“Chcę spędzić życie z tobą” śpiewali sobie jeszcze jakiś czas temu Ximena Herrera i Alex Sirvent. To już przeszłość. Meksykańskie tabloidy informują o rozwodzie tej pary. W grudniu 2013 roku para podpisała papiery rozwodowe po 4 latach małżeństwa (i 4 latach narzeczeństwa). Jak czytamy, para postanowiła zachować to wydarzenie w tajemnicy przed mediami. Aż do wczoraj.

#### [Polecenie 1]
Przepisz jako listę numerowaną fragment wpisów, który zaczyna się wierszem zawierającym „Where should I click to: Select the red”, a kończy wierszem zawierającym „I will pos(382,257).”. Oba te wiersze należą do fragmentu, a puste wiersze pomiń.

Wpisy o wyszukiwaniu słów i elementów
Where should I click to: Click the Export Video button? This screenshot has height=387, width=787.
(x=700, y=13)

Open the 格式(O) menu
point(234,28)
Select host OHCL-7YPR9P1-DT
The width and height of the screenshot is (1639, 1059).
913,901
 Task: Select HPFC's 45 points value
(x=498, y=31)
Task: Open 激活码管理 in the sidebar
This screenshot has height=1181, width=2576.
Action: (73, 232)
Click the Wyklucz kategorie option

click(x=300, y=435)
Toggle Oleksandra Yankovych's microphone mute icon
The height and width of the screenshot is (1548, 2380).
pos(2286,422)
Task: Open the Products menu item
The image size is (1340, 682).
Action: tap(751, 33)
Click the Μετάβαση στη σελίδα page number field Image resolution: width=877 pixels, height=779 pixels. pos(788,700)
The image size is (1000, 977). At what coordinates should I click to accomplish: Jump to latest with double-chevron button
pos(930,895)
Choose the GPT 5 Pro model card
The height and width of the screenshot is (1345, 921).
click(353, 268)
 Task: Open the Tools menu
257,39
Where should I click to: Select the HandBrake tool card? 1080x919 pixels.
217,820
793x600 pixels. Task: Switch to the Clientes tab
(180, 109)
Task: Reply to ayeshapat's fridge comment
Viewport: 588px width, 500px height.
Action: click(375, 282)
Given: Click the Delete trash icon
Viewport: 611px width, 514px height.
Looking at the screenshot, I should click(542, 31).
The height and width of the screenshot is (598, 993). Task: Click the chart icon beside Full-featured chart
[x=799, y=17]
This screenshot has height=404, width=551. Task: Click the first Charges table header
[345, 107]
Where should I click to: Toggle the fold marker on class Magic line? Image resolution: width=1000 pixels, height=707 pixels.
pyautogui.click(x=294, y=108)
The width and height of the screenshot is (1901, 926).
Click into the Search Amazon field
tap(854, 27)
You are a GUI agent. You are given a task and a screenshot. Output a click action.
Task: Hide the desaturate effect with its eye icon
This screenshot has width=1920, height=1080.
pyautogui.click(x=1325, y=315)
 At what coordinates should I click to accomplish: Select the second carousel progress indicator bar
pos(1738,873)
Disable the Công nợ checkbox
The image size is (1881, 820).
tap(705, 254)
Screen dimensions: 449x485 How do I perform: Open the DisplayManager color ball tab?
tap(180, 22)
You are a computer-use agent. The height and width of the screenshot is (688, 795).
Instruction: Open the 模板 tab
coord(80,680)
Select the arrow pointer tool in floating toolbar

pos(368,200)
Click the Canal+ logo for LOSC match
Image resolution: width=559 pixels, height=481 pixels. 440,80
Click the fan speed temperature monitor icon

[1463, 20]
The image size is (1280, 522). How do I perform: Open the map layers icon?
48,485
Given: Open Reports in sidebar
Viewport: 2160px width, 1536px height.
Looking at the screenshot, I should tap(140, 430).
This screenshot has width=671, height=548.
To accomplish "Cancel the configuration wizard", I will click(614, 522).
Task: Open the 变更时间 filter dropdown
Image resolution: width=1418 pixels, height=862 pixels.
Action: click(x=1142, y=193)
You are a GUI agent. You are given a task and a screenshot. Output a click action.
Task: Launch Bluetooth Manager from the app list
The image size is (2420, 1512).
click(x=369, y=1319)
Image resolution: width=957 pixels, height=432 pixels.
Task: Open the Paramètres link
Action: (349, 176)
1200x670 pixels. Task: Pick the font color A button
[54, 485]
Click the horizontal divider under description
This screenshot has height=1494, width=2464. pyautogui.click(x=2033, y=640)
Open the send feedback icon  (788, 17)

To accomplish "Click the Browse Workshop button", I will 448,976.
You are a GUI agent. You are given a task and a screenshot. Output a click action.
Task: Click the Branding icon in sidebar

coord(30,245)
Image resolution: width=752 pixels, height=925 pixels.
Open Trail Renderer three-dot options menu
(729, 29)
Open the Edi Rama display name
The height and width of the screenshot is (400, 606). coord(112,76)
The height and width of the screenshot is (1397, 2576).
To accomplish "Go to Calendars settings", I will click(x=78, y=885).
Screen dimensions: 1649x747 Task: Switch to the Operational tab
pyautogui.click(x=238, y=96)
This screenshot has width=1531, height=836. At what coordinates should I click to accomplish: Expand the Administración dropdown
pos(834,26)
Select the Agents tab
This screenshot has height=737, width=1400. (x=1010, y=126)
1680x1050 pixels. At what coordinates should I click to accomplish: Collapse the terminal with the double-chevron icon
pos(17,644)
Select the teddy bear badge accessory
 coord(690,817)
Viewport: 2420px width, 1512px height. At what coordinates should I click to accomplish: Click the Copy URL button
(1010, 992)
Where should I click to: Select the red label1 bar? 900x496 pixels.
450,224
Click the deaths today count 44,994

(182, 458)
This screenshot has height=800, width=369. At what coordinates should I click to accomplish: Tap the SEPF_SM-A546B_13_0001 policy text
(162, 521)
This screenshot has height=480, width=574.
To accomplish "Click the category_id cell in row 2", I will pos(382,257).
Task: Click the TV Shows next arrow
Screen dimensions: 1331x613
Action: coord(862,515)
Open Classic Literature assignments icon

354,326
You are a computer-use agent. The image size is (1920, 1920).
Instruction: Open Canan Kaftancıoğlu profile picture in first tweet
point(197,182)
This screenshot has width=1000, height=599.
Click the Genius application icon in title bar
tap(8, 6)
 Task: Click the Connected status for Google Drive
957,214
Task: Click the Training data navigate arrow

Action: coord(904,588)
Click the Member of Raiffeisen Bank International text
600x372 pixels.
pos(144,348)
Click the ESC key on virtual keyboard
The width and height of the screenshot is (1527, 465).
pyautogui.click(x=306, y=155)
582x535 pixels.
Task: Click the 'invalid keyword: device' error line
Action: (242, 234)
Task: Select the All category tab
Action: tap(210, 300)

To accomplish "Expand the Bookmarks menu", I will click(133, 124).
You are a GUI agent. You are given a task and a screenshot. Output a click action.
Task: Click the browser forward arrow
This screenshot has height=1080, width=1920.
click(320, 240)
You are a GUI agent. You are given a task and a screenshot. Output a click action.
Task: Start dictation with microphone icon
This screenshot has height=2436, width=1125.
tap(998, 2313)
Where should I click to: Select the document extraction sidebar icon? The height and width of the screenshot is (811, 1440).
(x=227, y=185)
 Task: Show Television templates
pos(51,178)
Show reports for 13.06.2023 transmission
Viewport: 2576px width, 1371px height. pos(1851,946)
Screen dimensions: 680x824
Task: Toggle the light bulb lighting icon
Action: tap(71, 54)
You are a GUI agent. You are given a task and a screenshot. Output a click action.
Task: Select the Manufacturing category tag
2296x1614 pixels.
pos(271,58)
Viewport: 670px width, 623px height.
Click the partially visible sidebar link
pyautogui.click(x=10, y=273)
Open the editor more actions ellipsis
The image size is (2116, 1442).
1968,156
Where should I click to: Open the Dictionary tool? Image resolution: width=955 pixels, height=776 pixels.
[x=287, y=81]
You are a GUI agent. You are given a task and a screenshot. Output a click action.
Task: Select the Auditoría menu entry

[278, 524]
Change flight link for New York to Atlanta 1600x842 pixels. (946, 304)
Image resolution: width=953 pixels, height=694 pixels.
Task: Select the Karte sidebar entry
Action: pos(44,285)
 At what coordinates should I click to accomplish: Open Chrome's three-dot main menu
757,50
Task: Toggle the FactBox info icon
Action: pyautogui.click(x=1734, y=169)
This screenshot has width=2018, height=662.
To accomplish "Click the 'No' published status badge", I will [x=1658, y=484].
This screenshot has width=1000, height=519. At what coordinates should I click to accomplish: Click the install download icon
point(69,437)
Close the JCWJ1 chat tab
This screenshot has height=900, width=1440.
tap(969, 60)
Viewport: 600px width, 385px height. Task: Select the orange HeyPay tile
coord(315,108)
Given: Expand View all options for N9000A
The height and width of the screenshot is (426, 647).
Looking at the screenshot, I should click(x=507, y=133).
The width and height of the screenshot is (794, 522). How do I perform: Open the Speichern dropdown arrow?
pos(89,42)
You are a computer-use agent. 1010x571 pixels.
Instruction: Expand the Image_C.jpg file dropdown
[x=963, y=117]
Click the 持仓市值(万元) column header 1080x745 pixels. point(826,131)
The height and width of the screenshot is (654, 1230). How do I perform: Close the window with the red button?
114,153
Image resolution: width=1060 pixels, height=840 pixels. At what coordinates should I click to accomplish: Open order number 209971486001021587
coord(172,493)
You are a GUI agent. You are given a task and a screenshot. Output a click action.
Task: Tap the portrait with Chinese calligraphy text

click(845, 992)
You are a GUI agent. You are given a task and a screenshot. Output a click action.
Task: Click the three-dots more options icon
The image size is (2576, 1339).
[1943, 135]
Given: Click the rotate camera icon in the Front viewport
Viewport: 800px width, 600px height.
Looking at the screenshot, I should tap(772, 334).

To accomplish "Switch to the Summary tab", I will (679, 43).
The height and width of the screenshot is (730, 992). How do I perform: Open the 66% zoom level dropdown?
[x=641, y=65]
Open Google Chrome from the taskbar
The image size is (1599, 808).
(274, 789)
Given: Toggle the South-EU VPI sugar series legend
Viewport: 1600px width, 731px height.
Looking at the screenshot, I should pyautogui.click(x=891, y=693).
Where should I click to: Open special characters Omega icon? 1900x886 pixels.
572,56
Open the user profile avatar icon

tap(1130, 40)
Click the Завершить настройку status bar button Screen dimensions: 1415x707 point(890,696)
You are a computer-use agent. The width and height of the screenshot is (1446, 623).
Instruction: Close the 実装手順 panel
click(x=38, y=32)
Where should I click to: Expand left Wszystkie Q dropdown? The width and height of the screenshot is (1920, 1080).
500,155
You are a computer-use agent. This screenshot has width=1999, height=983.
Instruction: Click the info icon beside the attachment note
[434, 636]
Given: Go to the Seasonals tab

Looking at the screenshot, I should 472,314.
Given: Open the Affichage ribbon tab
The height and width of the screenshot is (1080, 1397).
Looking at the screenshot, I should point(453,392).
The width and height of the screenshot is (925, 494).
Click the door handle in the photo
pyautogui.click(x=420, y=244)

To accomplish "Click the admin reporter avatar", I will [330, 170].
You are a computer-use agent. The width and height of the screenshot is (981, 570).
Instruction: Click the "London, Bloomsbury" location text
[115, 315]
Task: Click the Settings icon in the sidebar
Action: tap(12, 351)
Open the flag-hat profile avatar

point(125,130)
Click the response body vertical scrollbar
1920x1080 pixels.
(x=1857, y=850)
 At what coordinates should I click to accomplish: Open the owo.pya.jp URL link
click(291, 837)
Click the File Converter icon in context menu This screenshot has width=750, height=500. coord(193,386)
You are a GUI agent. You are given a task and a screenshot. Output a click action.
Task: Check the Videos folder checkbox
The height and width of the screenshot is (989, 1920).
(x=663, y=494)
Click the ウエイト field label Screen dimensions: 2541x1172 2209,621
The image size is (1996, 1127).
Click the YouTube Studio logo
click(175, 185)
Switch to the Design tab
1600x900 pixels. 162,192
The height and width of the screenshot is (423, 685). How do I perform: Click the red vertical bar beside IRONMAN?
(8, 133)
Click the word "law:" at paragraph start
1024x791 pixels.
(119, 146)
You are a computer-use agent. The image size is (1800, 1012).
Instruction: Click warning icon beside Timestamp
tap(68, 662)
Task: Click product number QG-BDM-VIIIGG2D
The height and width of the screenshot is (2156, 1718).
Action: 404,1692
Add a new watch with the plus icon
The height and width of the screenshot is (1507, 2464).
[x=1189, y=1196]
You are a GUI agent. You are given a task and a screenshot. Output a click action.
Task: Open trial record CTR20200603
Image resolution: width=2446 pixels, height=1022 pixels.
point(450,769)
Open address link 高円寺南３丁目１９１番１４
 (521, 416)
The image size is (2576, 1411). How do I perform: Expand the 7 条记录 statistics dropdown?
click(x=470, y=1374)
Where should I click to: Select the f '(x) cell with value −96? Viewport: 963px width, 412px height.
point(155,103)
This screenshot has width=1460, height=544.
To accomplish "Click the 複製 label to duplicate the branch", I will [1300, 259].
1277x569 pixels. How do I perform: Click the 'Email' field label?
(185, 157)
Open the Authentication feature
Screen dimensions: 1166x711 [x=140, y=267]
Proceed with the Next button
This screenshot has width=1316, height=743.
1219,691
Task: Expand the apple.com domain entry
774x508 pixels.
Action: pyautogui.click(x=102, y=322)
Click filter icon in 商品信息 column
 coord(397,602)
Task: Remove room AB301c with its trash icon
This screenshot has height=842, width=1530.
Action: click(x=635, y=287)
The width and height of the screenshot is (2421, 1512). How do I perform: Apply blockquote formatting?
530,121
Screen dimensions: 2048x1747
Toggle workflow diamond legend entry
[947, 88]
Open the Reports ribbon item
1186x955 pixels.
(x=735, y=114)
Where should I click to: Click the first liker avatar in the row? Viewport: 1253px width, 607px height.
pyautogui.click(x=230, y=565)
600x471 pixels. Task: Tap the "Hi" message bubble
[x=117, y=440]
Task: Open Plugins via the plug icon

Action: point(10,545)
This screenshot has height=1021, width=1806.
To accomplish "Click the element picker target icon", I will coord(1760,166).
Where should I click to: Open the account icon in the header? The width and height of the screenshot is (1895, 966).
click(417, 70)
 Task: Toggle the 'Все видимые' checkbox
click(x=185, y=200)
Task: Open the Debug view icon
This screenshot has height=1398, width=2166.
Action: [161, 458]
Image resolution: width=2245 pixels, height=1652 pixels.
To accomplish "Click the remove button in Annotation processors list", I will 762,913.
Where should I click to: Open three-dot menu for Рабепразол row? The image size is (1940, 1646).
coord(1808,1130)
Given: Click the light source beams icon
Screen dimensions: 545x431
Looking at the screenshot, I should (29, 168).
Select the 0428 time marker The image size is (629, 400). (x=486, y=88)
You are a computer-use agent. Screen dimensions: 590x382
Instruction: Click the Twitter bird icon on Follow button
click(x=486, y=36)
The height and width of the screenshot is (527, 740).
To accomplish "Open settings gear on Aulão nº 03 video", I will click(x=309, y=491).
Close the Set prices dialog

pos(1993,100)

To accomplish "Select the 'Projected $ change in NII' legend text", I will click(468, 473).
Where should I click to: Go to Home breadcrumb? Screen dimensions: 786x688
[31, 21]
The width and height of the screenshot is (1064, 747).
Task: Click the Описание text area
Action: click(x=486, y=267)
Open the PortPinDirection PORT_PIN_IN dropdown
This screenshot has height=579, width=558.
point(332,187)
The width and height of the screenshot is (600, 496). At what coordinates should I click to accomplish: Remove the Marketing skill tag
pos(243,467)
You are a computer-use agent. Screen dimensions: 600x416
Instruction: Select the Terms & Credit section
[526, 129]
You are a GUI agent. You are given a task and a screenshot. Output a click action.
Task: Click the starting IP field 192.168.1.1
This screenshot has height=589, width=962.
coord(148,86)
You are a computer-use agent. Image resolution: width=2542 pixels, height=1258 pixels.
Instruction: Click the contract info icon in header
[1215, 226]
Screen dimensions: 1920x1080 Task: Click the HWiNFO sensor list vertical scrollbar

#### [Polecenie 2]
Odpowiedz na pytania do artykułu o rozwodzie:
(a) Kto śpiewał sobie słowa „Chcę spędzić życie z tobą”?
(b) Kiedy para podpisała papiery rozwodowe?
(c) Ile lat trwało małżeństwo tej pary?

#### [Poprawna odpowiedź 1]
1. Where should I click to: Select the red label1 bar? 900x496 pixels.
2. 450,224
3. Click the deaths today count 44,994
4. (182, 458)
5. This screenshot has height=800, width=369. At what coordinates should I click to accomplish: Tap the SEPF_SM-A546B_13_0001 policy text
6. (162, 521)
7. This screenshot has height=480, width=574.
8. To accomplish "Click the category_id cell in row 2", I will pos(382,257).

#### [Poprawna odpowiedź 2]
(a) Ximena Herrera i Alex Sirvent.
(b) W grudniu 2013 roku.
(c) Cztery lata.